Mail Archives: djgpp/1999/09/12/17:06:35
I don't know if you have already received some replies to this question, and if
you have, they're probably more useful.
Anyway, to answer #1, the easy one, yes. It does.GCC has support for 64-bit
integers (long long. long int is the same as int(32 bit), and a a short is a
16-bit int [But you probably already knew that]) on most platforms (Linux x86 and
DOS x86 included).
For #2 I should say that I have never been very successful w/ file I/O in C (Yes,
I know that I should learn it. In the course on C++ I took, we got very behind
and never got to chapter 9 (File I/O). I haven't had much time since then to
buckle down and figure it out).
Anyway, why not try a union w/ a float and (long) int for floats, and a union w/
double and long long int for your double. That should be the simplest, and then
there are no problems w/ casting pointers, or dealing w/ pointers at all.
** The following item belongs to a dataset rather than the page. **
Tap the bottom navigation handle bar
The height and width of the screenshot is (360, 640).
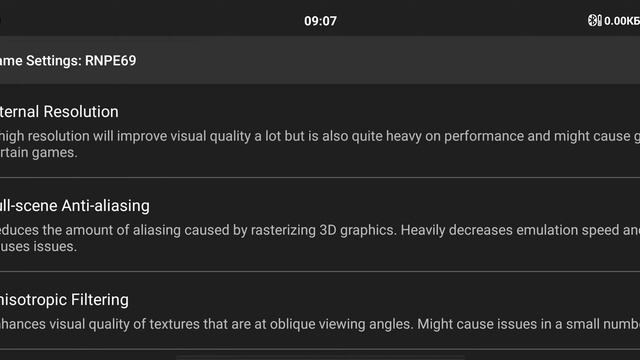point(320,358)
Hope this all helps, and hope that none of it obfuscates. Good luck and happy
coding!!!
Tom Morton wrote:
> I have 2 questions:
>
> 1. Does djgpp support 64-bit integers?
>
> 2. I need to store float and double variables in a binary savegame file.
> How is this done using getc/putc. My plan is to shove the address of
> the float into a long integer pointer and then write the float to the
> file as if it is an 32-bit integer. Saving doubles would involve saving
> the first and second 32-bits as seperate chunks. (Doubles are 64-bit, right?)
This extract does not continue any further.